--- Work to complete ---
Update the part of the listing that begins with the line containing "This screenshot has width=2576, height=917." and runs through the end of the listing by replacing "Describe" with "Identify". Leave the pictures out and change nothing else.

--- Listed records ---

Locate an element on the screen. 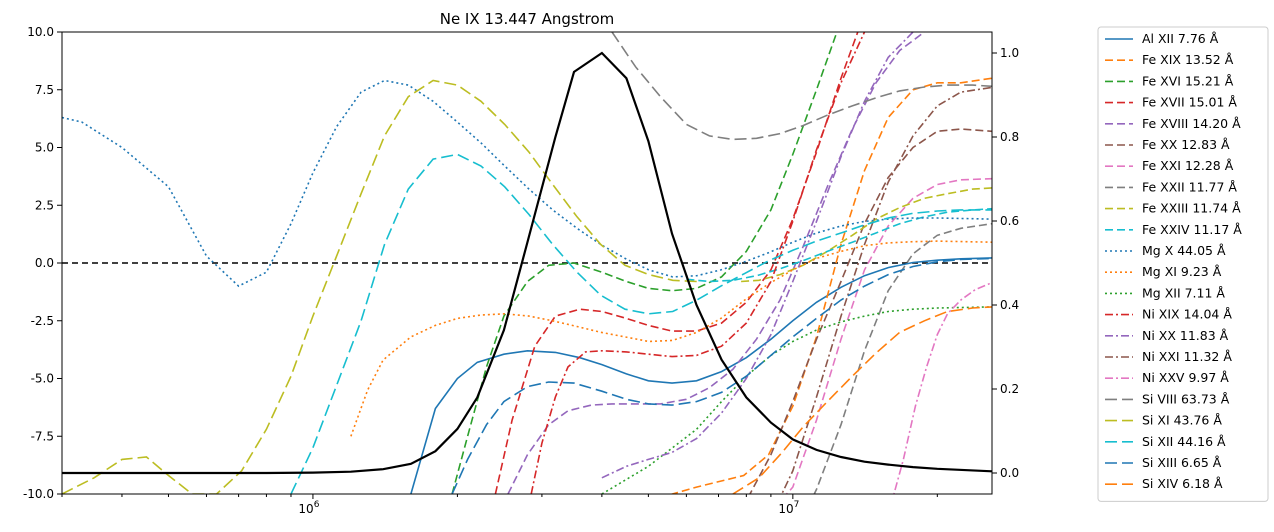 The width and height of the screenshot is (1274, 532). legend-label: Fe XVIII 14.20 Å is located at coordinates (1192, 124).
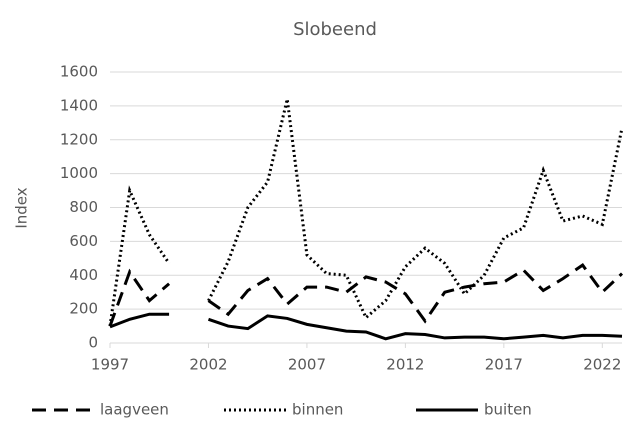 This screenshot has width=630, height=426. Describe the element at coordinates (318, 410) in the screenshot. I see `legend-label: binnen` at that location.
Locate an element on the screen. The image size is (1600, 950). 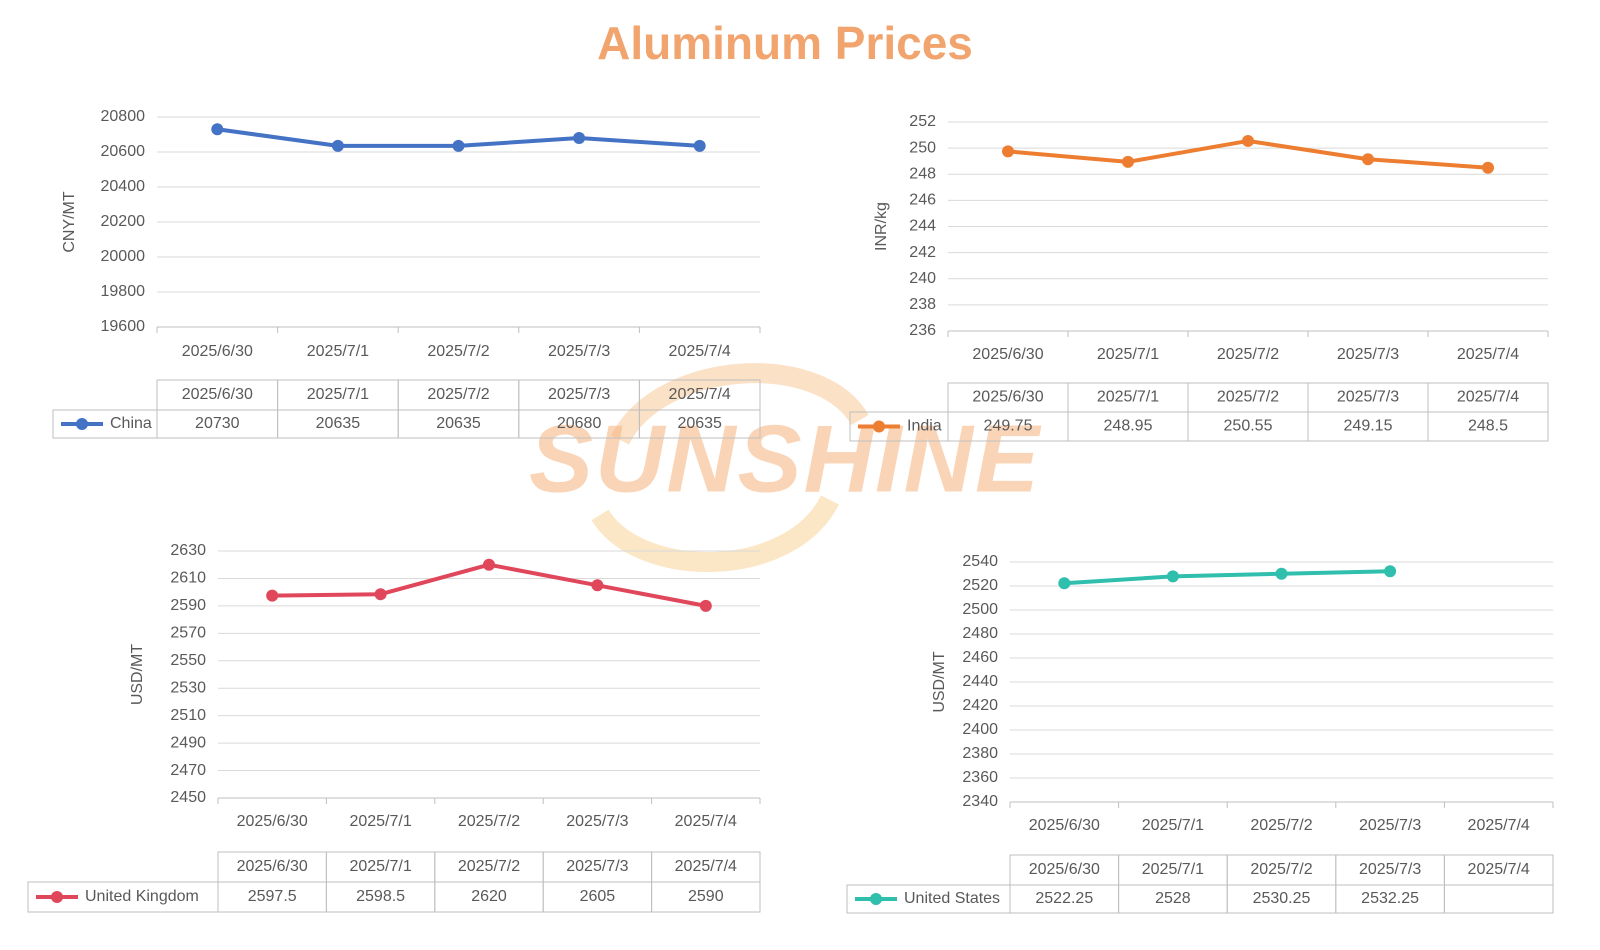
y-axis-label: CNY/MT is located at coordinates (70, 222).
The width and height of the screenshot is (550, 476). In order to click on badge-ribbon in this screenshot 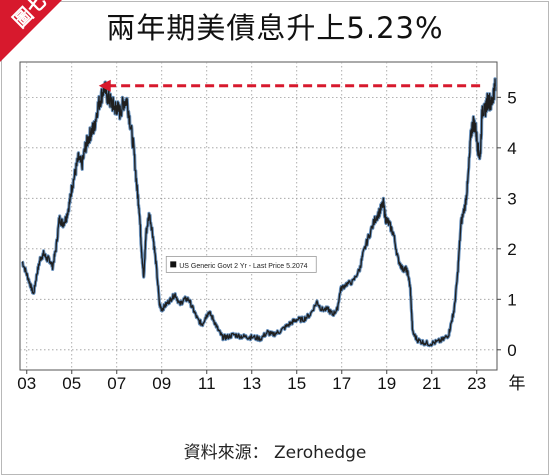, I will do `click(31, 31)`.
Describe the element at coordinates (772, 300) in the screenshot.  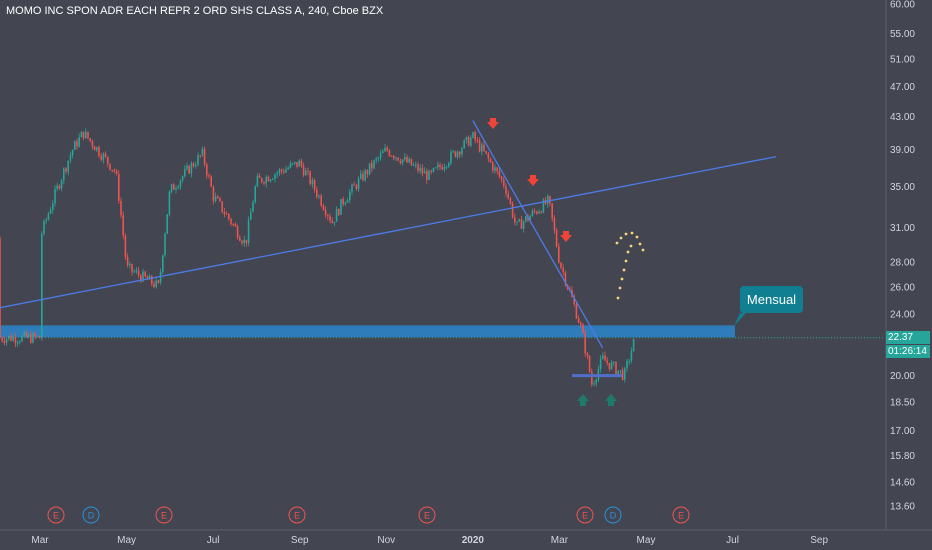
I see `annotation-callout: Mensual` at that location.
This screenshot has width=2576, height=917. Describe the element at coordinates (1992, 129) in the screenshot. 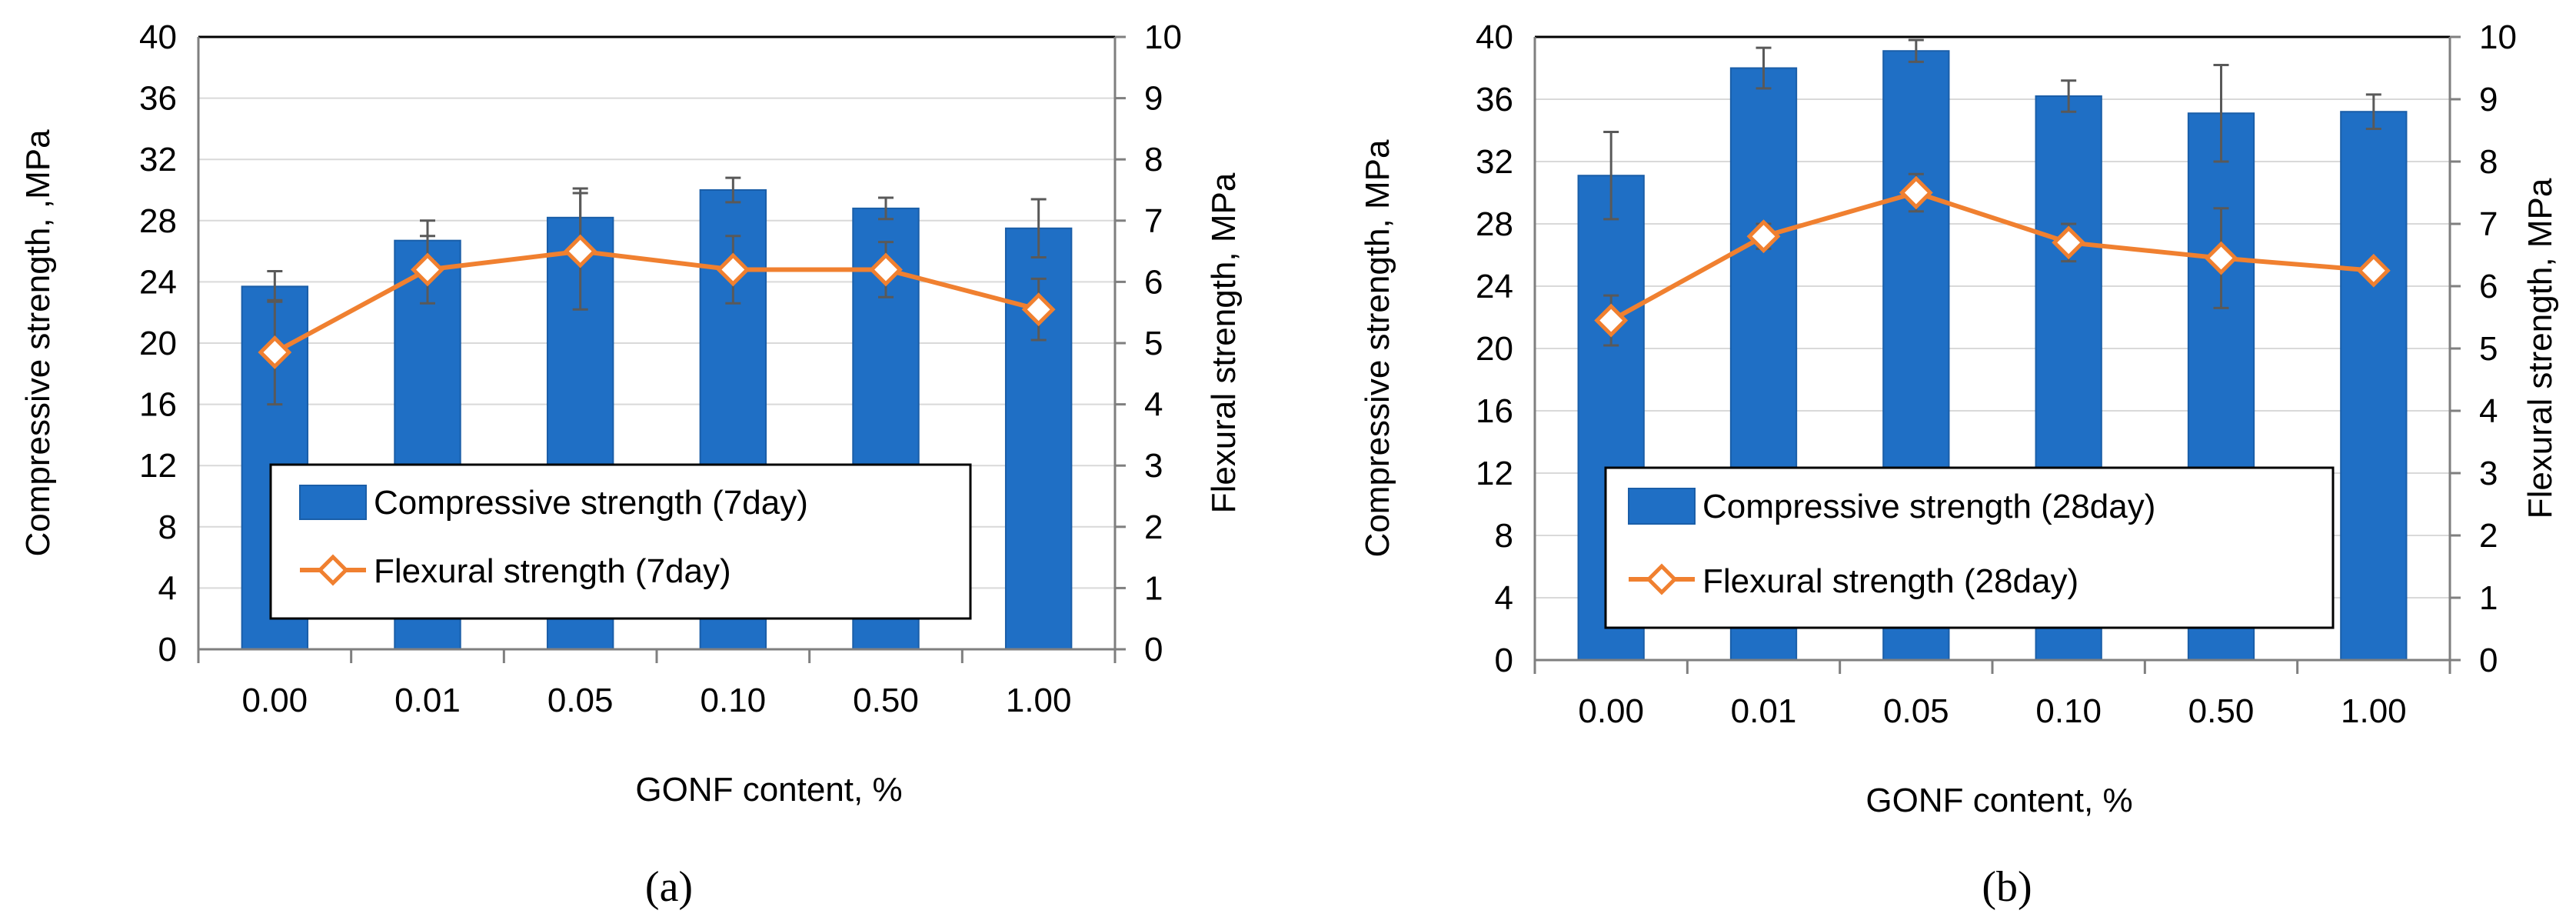

I see `bar-error-bars` at that location.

--- Result ---
This screenshot has width=2576, height=917. Identify the element at coordinates (1992, 129) in the screenshot. 

I see `bar-error-bars` at that location.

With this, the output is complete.